# Strange engine code



## Bill E (Apr 14, 2011)

Hi Guys- need some help. I have a 1968 GTO that was built in Fremont. When I purchased the car, the original motor was included in the deal. 9790071 YS. I have that motor on a stand preparing for rebuild. The car came with a running motor in it. Here’s the catch: it’s a block code 9799914 YD. I have the Pontiac casting # book and can’t find that motor. It’s currently got the #16 heads and 4bbl intake from the original motor on it. Is this block a ghost? I’m pretty sure it’s a 70 casting.


----------



## BLK69JUDGE (Jun 10, 2010)

going from memory

1970
290 hp
4 bolt block
2 bolt caps

good engines .... 1 year casting


----------



## Bill E (Apr 14, 2011)

I get it that you’re going by memory but I can’t find it anywhere. What makes you sure?


----------



## bigD (Jul 21, 2016)

Yeah, a '70 YD is a 290hp 2-barrel 400.

Just type in YD, on the engine code line.

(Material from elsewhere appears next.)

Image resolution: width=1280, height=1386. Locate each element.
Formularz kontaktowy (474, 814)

Wallace Racing's Pontiac Engine Search


----------



## Bill E (Apr 14, 2011)

After going through the Pontiac casting # book, 9799914 is a 1970 casting. I see a couple RAIII engines in Firebird and GTO with that casting # and 4 bolt main caps. Those are only in California engines which this engine is. ( Z code) I see lots of Grand Prix’s, Tempest, and Catalina’s with that casting # and 2bolt mains.


----------



## Bill E (Apr 14, 2011)

If casting # 9799914 was used for 1970 RAIII engines with 4-bolt mains, does that mean all # 9799914 castings are drilled and tapped for 4-bolt mains? This motor might be worth something.


----------



## bigD (Jul 21, 2016)

Lots of Pontiac engines were drilled & tapped for 4-bolt caps, but came with 2-boit caps.

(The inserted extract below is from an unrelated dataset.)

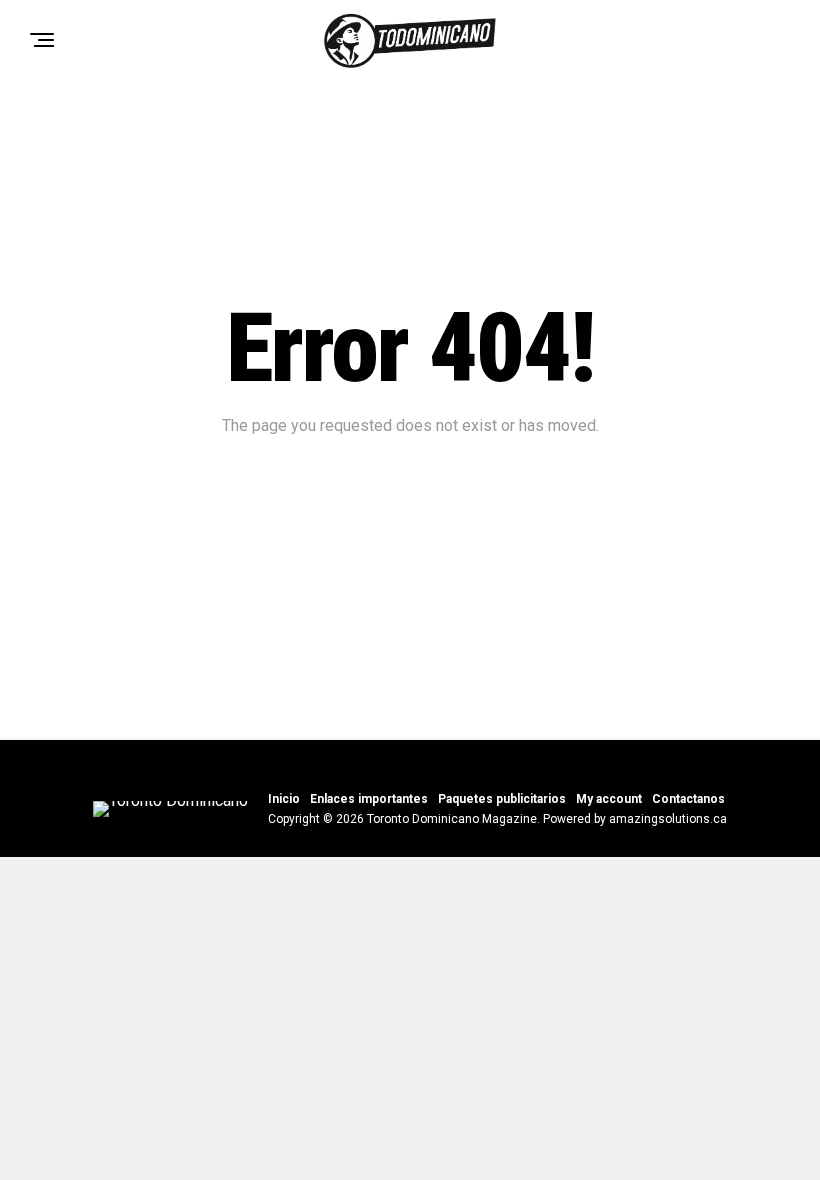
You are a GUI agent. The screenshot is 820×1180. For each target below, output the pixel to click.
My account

All the '70-'74 455's I built to race were that way. 

If you run 2-bolt caps, the webs would be stronger if those extra holes were not drilled. 

Some buy 4-bolt caps & have the block line honed or bored. 

Some recommend putting bolts in the empty holes, to add a little strength, I suppose. I never had any block problems, at the 400hp/500 torque level.


----------